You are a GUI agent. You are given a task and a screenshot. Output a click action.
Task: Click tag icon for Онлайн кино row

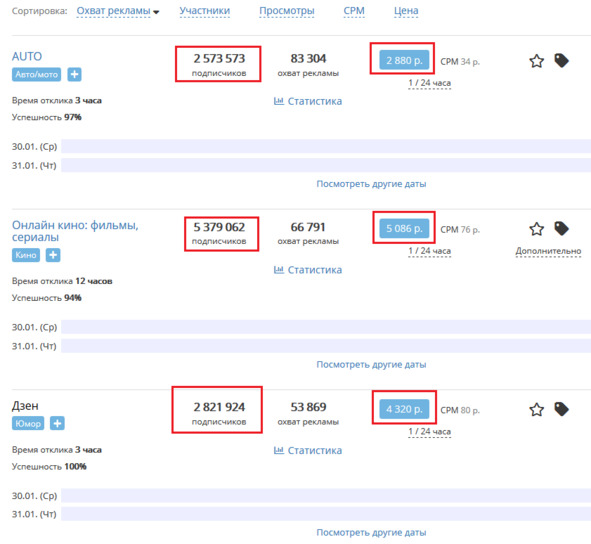click(561, 228)
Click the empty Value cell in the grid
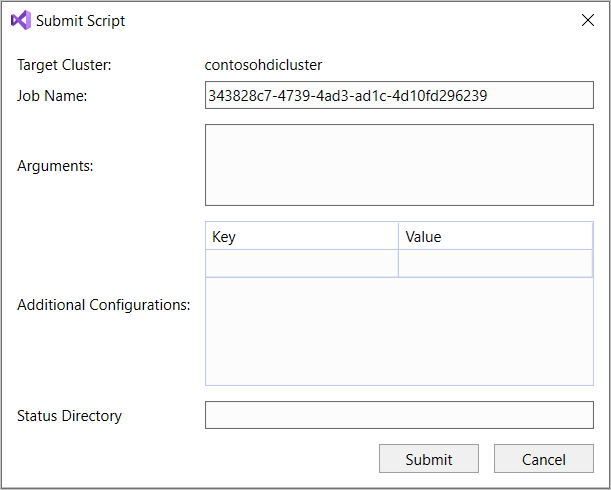This screenshot has height=490, width=611. coord(495,263)
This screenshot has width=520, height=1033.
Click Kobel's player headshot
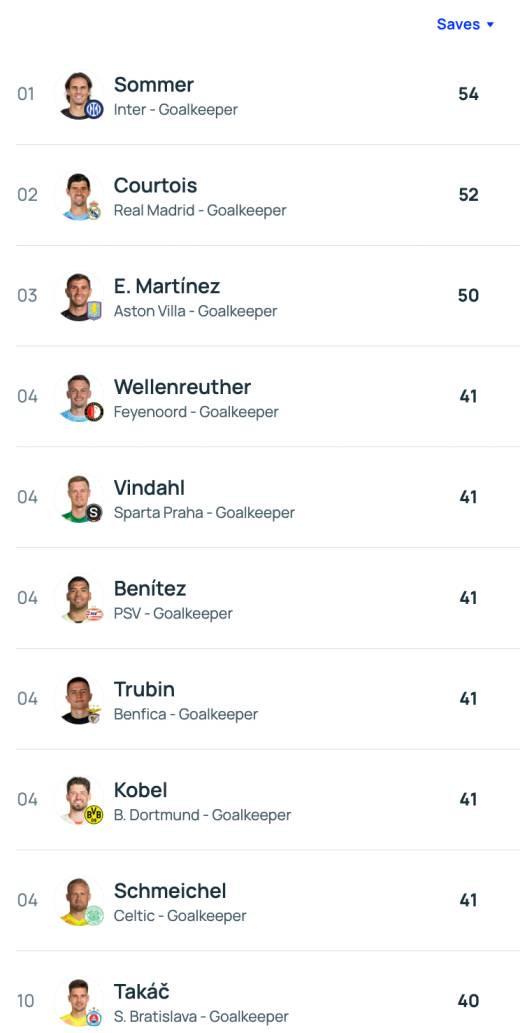pyautogui.click(x=79, y=801)
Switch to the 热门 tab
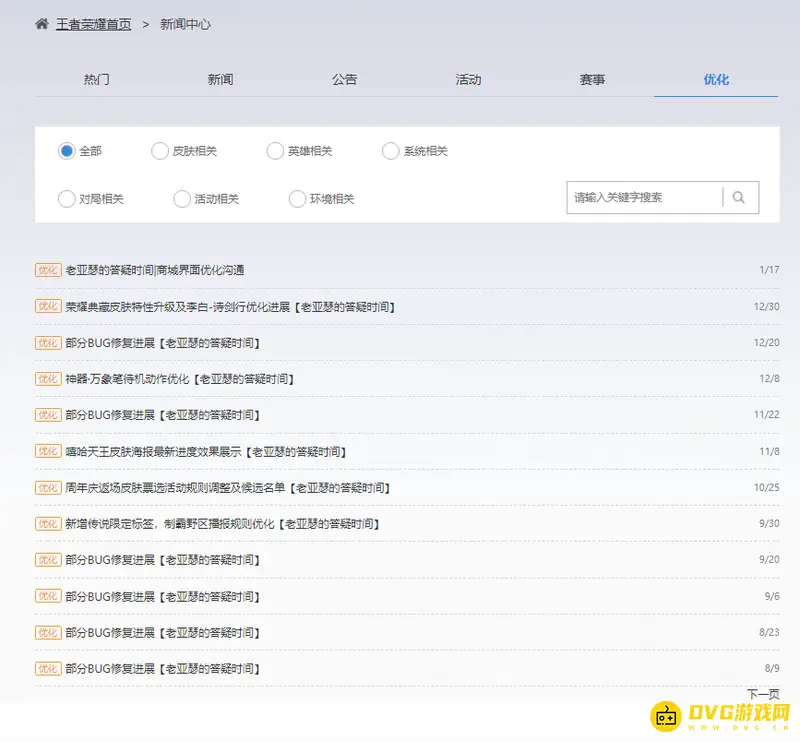Screen dimensions: 800x742 (96, 79)
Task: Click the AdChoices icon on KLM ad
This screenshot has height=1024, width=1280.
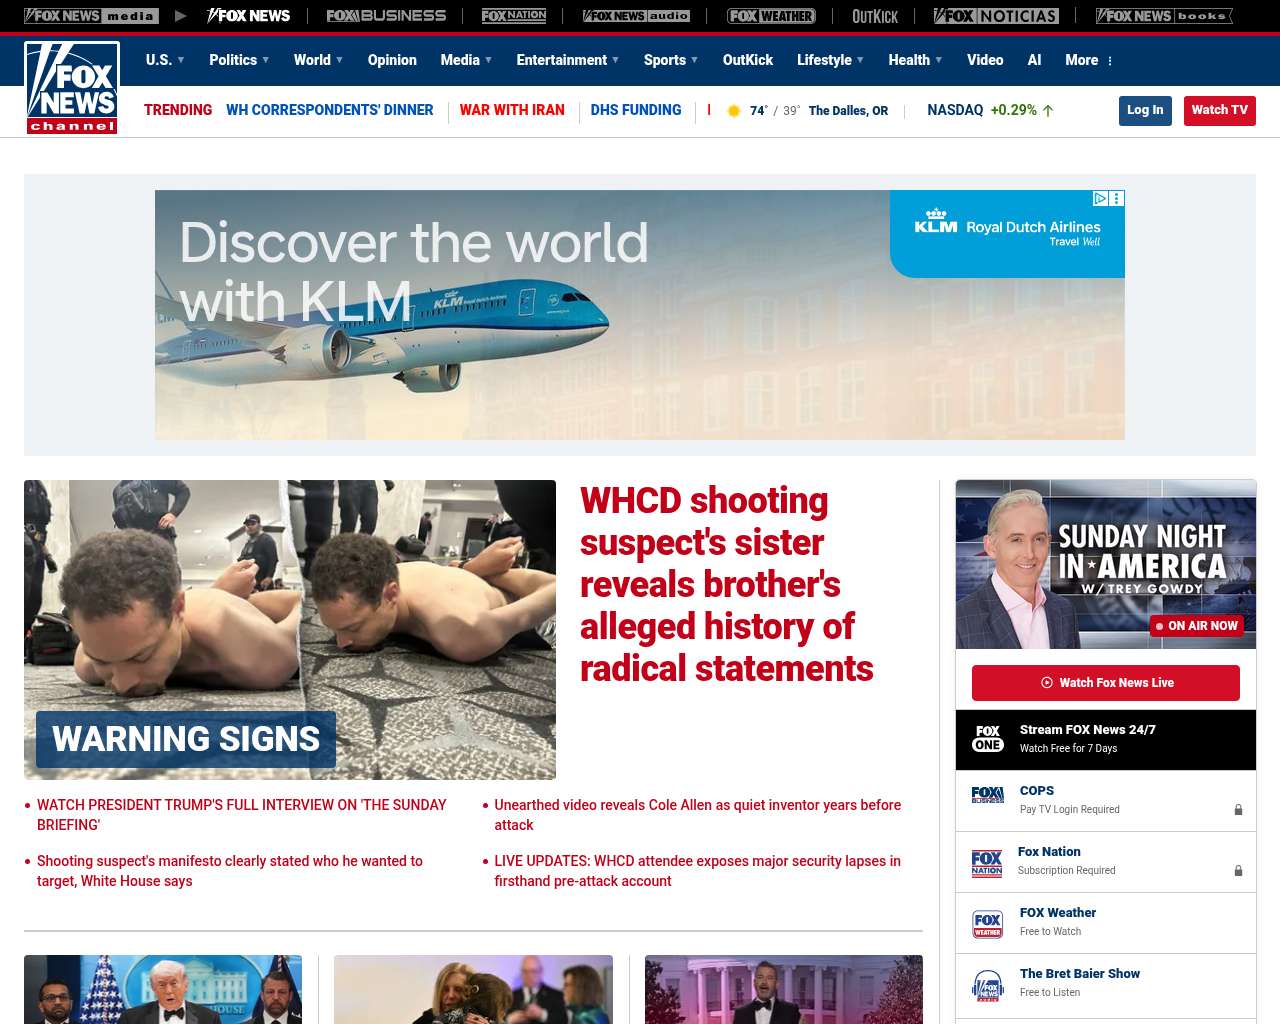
----
_WHAT TO WORK ON_
In the records above, find the line that contains "Task: Click tag icon for Онлайн кино row" and retype it and all lines after it exactly, leaving out any pictures.

_SOLUTION TO THIS TASK_
Task: Click tag icon for Онлайн кино row

click(561, 228)
Click the empty Value cell in the grid
This screenshot has height=490, width=611. coord(495,263)
This screenshot has width=520, height=1033.
Click Kobel's player headshot
pyautogui.click(x=79, y=801)
Switch to the 热门 tab
Screen dimensions: 800x742 (96, 79)
Task: Click the AdChoices icon on KLM ad
This screenshot has height=1024, width=1280.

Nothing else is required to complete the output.